Hurry Up and Wait..........................The paper chase mantra.
Today is exactly a week to the day since I mailed my dossier to the Chinese Consulate in Houston. I am antsy. I keep thinking that since my 171 came so quickly, maybe the whole process will be "charmed" from here and the authentications will be just as fast.
But woe is me.....The process is what it is.... And I'm reminded that my dossier is no more important than any of the other thousands of people waiting on theirs.
I remember following this thread in the heat of infertility treatment. I kept praying for God to send me a child, and thinking that surely my prayer would be answered(to my satisfaction) since God and I have always been so tight. But then I didn't get (and stay) pregnant. I not only felt angry, but......Irate... Flabbergasted, offended, and in disbelief! But then I wondered why my reproductive problems should hold any more importance to God than someone else's?
Surely there were (and are) multitudes of women out there with empty wombs and empty arms. And if God loves us all equally and without "respect of persons" then perhaps mine was the ultimate arrogance to assume that my ovarian "issues" were more worthy of healing than all the other childless women in the world.

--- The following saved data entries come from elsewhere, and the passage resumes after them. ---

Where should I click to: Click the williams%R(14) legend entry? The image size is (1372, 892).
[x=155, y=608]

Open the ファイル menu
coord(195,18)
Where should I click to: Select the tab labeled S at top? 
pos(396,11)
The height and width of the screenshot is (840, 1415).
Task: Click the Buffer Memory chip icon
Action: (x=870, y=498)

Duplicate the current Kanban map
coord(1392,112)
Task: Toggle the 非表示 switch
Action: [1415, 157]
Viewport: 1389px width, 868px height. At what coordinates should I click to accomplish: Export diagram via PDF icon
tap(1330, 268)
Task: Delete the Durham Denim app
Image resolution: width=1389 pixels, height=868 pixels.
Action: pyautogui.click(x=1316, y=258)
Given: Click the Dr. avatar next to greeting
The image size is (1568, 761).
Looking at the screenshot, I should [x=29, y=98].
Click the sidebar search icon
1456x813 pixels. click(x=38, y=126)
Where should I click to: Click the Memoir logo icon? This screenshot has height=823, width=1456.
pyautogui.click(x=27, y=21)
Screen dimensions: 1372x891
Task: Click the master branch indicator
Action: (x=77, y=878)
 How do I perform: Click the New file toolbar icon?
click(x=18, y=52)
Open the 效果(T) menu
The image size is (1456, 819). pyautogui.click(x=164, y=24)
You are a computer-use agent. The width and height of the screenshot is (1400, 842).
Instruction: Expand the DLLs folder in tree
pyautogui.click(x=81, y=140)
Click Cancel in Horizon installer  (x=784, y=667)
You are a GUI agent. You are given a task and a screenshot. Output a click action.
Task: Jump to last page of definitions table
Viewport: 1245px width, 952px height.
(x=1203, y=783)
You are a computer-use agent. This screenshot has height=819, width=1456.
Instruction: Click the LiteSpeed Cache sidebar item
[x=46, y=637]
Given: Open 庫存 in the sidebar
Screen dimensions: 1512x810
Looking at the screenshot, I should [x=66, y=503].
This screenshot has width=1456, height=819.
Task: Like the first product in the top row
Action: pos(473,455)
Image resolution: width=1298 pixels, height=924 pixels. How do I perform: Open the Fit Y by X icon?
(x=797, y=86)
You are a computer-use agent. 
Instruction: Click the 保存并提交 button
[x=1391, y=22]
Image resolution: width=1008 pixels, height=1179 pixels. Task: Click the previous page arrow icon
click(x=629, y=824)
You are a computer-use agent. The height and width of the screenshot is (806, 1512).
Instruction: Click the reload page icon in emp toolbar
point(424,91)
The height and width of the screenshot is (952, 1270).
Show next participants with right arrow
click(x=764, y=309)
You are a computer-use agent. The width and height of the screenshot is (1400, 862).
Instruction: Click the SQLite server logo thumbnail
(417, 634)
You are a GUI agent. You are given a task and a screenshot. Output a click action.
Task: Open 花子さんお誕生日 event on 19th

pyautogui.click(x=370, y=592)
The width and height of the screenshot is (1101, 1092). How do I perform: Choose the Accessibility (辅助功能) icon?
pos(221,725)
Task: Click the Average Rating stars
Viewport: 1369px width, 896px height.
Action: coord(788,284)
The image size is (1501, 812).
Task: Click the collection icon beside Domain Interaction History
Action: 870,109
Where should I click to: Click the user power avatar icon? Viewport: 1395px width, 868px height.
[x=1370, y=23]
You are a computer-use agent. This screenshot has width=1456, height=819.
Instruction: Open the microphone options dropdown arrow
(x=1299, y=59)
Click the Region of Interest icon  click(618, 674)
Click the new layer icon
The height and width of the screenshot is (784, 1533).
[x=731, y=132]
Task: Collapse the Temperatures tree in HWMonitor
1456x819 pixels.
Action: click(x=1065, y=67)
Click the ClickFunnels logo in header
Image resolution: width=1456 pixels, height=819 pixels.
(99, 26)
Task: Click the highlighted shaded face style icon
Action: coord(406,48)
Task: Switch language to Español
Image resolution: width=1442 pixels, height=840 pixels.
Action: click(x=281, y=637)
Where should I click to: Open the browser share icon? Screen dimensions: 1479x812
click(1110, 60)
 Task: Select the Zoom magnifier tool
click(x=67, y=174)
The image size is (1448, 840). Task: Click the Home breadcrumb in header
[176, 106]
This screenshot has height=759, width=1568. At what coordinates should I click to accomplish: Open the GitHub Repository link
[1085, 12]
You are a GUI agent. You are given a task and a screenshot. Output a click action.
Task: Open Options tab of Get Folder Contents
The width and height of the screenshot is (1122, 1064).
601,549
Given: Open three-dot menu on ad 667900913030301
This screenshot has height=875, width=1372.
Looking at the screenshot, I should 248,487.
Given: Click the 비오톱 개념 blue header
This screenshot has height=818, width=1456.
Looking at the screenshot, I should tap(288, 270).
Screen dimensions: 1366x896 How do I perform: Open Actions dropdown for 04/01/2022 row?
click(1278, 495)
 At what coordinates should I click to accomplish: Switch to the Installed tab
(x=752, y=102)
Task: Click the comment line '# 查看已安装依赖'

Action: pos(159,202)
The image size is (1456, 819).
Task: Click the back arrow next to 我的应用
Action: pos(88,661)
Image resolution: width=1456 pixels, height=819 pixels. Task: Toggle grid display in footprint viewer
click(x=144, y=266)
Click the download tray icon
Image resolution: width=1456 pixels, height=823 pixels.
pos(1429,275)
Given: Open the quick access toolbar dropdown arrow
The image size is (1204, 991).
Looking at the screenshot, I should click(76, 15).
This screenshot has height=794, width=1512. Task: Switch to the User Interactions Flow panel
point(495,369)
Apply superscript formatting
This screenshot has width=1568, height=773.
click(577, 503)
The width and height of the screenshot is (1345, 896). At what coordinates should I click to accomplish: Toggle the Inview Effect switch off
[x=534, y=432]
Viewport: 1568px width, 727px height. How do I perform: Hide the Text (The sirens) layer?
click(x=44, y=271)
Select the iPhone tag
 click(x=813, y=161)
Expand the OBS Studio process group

These days, I joyfully thank God(with nearly every breath I take) that I have a daughter waiting on me in China. Maybe, I have come to this path as a logical solution to an illogical problem. Or maybe....... This was God's plan all along. I've had to make peace with not knowing.
At any rate, I send the prayer and hope and longing out to God and all the universe for a speedy DTC (dossier to China) not just for me, but for us ALL.
Of all the rights of women, the greatest is to be a mother.